Scarred for Life
Friday, July 23, 2010 at 09:50AM Question: Do you have any scars on your body? If so, how did you get them? - @maxximillian
Jason X: The most prominent scar on my body is probably the scar I have on my right thigh. This scar is a reminder of the very important life lesson I learned about women very early on.
I was 5-years-old and had the hots for the neighbor girl. She was a year older than me; tall, skinny, with the potential of having a couple of nice melons someday in the future.
I was walking by her house one day and there she was, outside petting her Irish Setter which was tied in the front yard.
She waved to me and smiled, which I thought was odd. Because she never did that. It was always more of a snarl. The exact thing the dog was doing right then as he glared at me.
She started stroking the dog's neck like This could be your cock, as she looked seductively at me and invited me to come over to pet the dog too.
She saw the fear in my eyes. I was 5. Dogs eat kids like me.
"Come over and pet him," she said with a sweet smile. "He won't bite. I promise."
So sweet and pure, how could I resist?
I walked over, reached out my hand to pet the dog and the dog immediately bit me in the leg.
I love women. But I learned early in life not to trust them. Especially women with dogs.
Question: Assuming there was an ominpresent god who knows all about you, past, present, and future: What would you do if god told you from now on you won't ever feel love or romantic affection of any kind, including sex? - @ce54r
Jason X: Including sex? Well, that's simple. I'd kidnap baby Jesus and hold him for ransom until god let me have sex again. I've dealt with his kind before.
Question: "All husbands think they're gods. If only their wives weren't atheists..." (Kathy Lette from "How to Kill Your Husband (and other handy household hints). Discuss. - Fairywhispers
Jason X: Just because an atheist doesn't believe in God, doesn't mean He doesn't exist. And if your wife refuses to worship you, there are always other women who will. What Ms. Lette is probably referring to when she talks about "killing your husband," is actually killing your husband's hopes and dreams, which is what wives tend to be very good at doing. Not all wives, but you know who you are...
Jason X |
6 Comments | 
Reader Comments (6)
Dude, don't you remember god pretty much wanted Jesus (who's supposedly god himself) to be crucified? You think he gives a shit about you kidnapping baby Jesus? He won't give a fuck, he'll laugh in your face. I think your technique won't work.
Cesar: But if I kidnap baby Jesus, I kidnap god. No sex for me, no sex for god. And you know god fucks all the time. It'll work.
Do you know the Virgin Mary? That's god's mom! And she's a VIRGIN! You're doomed.

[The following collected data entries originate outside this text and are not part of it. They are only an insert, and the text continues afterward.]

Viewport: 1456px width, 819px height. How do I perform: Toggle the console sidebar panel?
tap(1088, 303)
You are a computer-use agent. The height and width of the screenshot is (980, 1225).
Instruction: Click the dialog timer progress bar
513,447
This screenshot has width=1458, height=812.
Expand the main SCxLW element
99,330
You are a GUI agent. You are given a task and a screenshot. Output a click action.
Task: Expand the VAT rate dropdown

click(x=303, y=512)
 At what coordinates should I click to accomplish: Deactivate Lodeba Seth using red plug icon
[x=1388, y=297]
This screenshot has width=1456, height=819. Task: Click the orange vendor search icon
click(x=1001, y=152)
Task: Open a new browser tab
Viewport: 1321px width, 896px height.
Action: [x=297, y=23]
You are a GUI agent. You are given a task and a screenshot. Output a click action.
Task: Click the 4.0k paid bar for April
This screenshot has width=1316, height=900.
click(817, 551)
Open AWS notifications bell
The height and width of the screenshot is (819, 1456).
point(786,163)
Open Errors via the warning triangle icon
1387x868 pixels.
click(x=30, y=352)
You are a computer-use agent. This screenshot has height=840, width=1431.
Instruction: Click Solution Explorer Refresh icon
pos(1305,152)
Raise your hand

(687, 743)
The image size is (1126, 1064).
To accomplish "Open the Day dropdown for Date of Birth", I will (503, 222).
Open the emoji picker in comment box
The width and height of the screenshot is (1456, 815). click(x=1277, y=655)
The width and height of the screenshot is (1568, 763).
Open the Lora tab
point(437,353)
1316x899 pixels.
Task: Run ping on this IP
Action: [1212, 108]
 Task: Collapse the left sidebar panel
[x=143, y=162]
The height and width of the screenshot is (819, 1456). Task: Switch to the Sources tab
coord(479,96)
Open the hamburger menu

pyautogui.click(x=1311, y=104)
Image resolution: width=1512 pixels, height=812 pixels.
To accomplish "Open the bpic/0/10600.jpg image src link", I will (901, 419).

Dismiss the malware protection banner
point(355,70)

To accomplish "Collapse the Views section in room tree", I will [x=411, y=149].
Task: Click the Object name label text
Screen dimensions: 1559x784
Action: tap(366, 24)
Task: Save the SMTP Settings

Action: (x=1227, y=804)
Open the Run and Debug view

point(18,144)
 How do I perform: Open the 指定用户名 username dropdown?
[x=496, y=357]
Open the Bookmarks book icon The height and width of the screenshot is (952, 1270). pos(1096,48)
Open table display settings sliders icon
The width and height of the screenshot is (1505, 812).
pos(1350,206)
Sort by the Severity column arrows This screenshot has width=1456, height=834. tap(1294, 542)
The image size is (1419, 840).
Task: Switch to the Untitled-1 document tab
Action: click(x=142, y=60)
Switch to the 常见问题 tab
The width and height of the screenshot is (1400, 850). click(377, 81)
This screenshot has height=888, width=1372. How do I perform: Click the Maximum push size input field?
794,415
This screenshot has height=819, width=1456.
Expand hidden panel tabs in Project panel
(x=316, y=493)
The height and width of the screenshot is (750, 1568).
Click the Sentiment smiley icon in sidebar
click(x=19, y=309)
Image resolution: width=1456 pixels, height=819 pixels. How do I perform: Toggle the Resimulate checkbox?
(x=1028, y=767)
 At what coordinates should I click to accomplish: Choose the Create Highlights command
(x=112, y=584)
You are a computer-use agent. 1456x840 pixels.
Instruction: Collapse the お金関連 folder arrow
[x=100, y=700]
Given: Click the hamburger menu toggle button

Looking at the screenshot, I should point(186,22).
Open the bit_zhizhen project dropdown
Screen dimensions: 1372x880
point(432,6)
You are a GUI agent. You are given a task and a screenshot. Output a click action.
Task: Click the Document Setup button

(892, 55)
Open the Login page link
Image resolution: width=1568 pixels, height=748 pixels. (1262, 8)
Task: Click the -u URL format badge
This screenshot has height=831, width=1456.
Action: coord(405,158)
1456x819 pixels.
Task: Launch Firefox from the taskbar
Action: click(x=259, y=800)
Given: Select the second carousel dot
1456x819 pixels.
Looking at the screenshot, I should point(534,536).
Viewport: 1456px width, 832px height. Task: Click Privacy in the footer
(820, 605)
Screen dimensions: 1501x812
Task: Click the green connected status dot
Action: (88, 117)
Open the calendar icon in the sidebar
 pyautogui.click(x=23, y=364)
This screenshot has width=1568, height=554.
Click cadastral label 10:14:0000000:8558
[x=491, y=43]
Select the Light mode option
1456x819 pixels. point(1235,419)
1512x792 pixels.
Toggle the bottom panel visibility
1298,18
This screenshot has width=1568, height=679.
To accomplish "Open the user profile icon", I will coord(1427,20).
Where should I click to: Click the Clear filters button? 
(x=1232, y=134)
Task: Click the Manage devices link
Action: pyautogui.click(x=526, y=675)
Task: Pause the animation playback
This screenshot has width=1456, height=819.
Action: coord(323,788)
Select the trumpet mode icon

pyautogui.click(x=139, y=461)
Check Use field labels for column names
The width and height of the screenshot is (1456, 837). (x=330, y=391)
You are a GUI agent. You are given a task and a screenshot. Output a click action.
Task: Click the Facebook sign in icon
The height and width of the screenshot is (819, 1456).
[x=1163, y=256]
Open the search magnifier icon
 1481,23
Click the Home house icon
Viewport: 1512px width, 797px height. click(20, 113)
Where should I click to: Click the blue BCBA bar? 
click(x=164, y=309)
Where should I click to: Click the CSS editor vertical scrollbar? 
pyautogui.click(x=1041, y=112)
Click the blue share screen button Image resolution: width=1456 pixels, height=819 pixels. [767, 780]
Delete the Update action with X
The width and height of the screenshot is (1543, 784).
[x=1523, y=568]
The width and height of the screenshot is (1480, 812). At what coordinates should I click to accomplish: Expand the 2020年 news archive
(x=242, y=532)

Cesar: She had kids after Jesus. How many "miracle" births did Joseph put up with? That dude was a sucker. But you might be right. I might have to reevaluate my strategy. Maybe I could bribe god with more virgins. If I can find any.
Oh fuck, the Lucy syndrome, with a dog. Dude. Not all of us are mean. I know you learned that along the way, too, or you wouldn't get laid. xo
No, you're right, I do get that. But this was only my first experience with a woman pulling the football away. I've had many more. I'm not bitter or angry. I love women. But I don't trust them. And likewise, they shouldn't trust me.